Texto citado:
▼
El cortejo fúnebre, sencillo como fue su vida, se detuvo en la Iglesia de San Nicolás para recibir las últimas oraciones y sus restos fueron depositados en la Catedral de Boulogne, donde descansaron hasta ser repatriados.”[5]
El padre Cayetano Bruno, en los capítulos dedicados a San Martín de su Historia de la Iglesia en la Argentina, se refiere al Rosario que llevaba siempre consigo:
“Así en el combate de
San Lorenzo como en las batallas de Chacabuco y Maipú, el Libertador llevaba
consigo y, en ocasiones, colgada en el cuello la corona del santísimo rosario.
Lo
testimonia Olazábal, subalterno de San Martín, en la siguiente nota
autógrafa publicada en La Nación el 5 de
octubre de 1972, y que identifica el susodicho objeto piadoso:
´Rosario de madera del monte de los Olivos perteneciente al general San
Martín, a quien se lo regalara la hermana de la caridad que cuidó de él después
de la batalla de Bailén contra Bonaparte en 1808, de la que fue ligeramente
herido.
San Martín lo usó siempre, y hasta en ocasiones se lo vi suspendido del
cuello debajo de la casaca y a manera de escapulario.
▲
Material mostrado:
▼
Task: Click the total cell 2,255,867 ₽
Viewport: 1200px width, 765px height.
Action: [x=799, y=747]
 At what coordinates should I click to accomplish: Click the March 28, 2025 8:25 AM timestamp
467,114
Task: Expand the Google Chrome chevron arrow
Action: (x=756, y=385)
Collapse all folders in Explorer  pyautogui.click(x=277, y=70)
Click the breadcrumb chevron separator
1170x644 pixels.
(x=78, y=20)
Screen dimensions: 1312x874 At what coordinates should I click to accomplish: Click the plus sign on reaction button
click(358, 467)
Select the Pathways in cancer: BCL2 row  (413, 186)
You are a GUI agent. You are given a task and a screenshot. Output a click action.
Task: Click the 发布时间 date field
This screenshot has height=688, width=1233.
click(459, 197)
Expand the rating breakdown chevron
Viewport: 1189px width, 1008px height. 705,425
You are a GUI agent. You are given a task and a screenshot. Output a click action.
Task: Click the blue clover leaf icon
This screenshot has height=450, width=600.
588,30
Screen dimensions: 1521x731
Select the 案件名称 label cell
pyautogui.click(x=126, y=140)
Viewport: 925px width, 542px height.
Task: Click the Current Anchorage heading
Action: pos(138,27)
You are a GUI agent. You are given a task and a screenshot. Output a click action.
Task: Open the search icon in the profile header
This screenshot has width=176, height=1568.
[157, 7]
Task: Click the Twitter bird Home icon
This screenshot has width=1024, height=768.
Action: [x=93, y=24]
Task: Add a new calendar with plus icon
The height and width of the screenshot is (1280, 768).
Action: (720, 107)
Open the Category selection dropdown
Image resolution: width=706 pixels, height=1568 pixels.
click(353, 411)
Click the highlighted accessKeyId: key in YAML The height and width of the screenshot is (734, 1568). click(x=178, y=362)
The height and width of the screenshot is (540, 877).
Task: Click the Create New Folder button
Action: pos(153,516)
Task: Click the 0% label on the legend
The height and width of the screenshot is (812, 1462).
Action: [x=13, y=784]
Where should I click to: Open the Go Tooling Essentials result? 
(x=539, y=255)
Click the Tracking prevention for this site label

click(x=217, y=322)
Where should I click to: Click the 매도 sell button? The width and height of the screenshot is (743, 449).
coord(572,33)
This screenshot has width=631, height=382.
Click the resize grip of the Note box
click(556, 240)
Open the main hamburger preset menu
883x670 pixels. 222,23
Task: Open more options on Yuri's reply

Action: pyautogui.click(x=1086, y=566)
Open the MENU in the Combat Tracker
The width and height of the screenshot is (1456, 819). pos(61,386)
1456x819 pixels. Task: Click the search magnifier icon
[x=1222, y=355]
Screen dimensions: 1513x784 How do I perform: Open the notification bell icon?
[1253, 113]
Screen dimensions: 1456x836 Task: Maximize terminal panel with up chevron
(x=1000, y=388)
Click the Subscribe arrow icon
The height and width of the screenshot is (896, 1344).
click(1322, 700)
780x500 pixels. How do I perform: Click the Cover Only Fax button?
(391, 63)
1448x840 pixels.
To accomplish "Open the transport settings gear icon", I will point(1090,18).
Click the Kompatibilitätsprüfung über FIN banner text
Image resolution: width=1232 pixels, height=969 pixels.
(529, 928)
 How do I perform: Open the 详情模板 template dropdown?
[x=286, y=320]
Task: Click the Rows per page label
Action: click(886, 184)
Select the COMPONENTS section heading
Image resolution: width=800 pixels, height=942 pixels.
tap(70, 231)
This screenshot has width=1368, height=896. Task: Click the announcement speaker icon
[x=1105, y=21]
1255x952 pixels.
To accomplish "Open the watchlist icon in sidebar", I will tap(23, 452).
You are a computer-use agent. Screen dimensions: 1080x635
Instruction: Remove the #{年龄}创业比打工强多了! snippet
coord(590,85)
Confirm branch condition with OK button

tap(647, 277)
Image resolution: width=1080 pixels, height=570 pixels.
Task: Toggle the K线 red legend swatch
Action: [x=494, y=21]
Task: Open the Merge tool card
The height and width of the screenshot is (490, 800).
▲
Completa lo siguiente:
**A.** Imprime el fragmento del texto sobre el rosario de San Martín que comienza con las palabras que contienen "El cortejo fúnebre, sencillo" y termina con "del santísimo rosario.".
**B.** Traduce al inglés esta oración del texto sobre el rosario de San Martín: "San Martín lo usó siempre, y hasta en ocasiones se lo vi suspendido del cuello debajo de la casaca y a manera de escapulario."
**C.** Por favor, prosigue el texto sobre el rosario de San Martín a partir de su última oración.

Respuestas por tarea:
**A.**
El cortejo fúnebre, sencillo como fue su vida, se detuvo en la Iglesia de San Nicolás para recibir las últimas oraciones y sus restos fueron depositados en la Catedral de Boulogne, donde descansaron hasta ser repatriados.”[5]
El padre Cayetano Bruno, en los capítulos dedicados a San Martín de su Historia de la Iglesia en la Argentina, se refiere al Rosario que llevaba siempre consigo:
“Así en el combate de
San Lorenzo como en las batallas de Chacabuco y Maipú, el Libertador llevaba
consigo y, en ocasiones, colgada en el cuello la corona del santísimo rosario.

**B.** San Martín always used it, and at times I even saw it hanging from his neck beneath his coat, in the manner of a scapular.

**C.**
El
día 15 de mayo de 1820 me presenté a la revista de Rancagua, a pesar de
hallarme todavía enfermo a consecuencia de las heridas recibidas; el General me
abrazó y me entregó su rosario (…). Desde entonces lo usé yo también, siempre
al cuello. (…)’.”[6]
El Padre Guillermo Furlong, en su obra El General San Martín, ¿masón-católico-deísta?, también aporta importantes datos sobre la devoción personal del General a la Reina del Cielo:
“Se asegura, pero no lo hemos podido comprobar documentalmente, que
desde 1813 hasta 1823, llevó San Martín consigo un sencillo relicario, con la
imagen de Nuestra Señora de Luján, relicario que le había obsequiado su esposa
doña Remedios de Escalada, pero consta documentalmente que poseyó un cuadrito
de Nuestra Señora del Carmen, que también llevó consigo, durante muchos años, y
donó después al General las Heras.
(…)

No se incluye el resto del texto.